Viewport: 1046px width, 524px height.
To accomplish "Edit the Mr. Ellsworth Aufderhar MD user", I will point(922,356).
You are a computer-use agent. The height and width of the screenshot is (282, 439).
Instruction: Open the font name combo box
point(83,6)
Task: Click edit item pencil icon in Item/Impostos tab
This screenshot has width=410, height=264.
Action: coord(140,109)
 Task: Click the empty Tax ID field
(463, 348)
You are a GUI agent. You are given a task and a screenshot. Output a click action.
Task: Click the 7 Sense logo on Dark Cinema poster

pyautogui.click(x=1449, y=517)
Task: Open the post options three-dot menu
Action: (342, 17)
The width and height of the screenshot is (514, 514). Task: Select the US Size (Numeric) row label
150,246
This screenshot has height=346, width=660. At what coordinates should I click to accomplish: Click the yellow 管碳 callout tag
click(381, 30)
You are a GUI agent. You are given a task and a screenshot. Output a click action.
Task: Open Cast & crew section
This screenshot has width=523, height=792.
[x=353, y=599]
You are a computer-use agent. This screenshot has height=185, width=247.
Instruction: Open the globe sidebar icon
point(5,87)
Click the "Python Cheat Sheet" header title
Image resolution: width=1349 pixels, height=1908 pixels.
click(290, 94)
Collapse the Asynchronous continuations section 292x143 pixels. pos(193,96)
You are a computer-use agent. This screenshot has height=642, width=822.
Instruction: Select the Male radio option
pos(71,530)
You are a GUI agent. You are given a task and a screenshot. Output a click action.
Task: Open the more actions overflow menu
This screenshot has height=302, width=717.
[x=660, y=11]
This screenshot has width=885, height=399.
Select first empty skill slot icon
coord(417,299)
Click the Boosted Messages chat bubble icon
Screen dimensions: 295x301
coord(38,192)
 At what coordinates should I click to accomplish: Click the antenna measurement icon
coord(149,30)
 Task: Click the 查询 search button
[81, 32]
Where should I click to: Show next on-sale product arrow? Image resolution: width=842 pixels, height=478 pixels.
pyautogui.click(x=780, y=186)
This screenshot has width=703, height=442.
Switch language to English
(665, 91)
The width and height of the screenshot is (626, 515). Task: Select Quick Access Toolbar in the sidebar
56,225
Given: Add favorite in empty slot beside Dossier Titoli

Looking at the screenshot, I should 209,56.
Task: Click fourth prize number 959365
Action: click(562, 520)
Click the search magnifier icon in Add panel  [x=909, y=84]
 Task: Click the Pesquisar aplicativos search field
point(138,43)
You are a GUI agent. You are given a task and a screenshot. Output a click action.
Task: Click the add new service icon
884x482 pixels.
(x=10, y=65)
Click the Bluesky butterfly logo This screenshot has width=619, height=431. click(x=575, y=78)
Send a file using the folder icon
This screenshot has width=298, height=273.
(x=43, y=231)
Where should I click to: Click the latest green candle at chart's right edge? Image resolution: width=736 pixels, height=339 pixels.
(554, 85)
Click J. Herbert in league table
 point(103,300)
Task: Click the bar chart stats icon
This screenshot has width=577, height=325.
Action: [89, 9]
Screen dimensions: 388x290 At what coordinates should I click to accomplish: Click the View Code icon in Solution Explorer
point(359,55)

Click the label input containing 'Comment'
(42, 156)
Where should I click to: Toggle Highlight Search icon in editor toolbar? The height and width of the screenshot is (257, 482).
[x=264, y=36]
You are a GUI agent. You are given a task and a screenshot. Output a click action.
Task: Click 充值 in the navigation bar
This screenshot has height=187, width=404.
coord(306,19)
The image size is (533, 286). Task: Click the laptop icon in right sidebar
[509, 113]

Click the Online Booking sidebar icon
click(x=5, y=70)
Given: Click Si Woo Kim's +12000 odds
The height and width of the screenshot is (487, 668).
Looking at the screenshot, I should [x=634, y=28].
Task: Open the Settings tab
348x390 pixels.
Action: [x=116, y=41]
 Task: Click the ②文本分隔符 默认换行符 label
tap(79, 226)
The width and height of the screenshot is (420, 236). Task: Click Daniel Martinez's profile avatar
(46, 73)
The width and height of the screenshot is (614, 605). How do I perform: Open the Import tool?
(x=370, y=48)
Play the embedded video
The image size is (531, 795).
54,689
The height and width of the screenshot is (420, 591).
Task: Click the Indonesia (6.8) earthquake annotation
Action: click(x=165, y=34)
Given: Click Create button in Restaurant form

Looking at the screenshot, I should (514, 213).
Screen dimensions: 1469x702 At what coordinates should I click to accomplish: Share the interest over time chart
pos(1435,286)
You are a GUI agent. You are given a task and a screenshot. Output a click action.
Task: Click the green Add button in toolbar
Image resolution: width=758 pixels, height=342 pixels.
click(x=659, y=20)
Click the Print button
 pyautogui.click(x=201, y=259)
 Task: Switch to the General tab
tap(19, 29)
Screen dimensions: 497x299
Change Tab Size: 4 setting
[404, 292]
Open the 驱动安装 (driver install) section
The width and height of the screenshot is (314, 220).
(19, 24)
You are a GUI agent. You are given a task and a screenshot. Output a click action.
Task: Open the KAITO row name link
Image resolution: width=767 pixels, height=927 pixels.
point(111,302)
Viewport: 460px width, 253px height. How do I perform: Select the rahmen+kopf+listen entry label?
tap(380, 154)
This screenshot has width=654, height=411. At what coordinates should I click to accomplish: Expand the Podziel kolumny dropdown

• Task brief: Give the number of lines above in which the word "computer" appears, and nothing more.

• Finished exercise: 3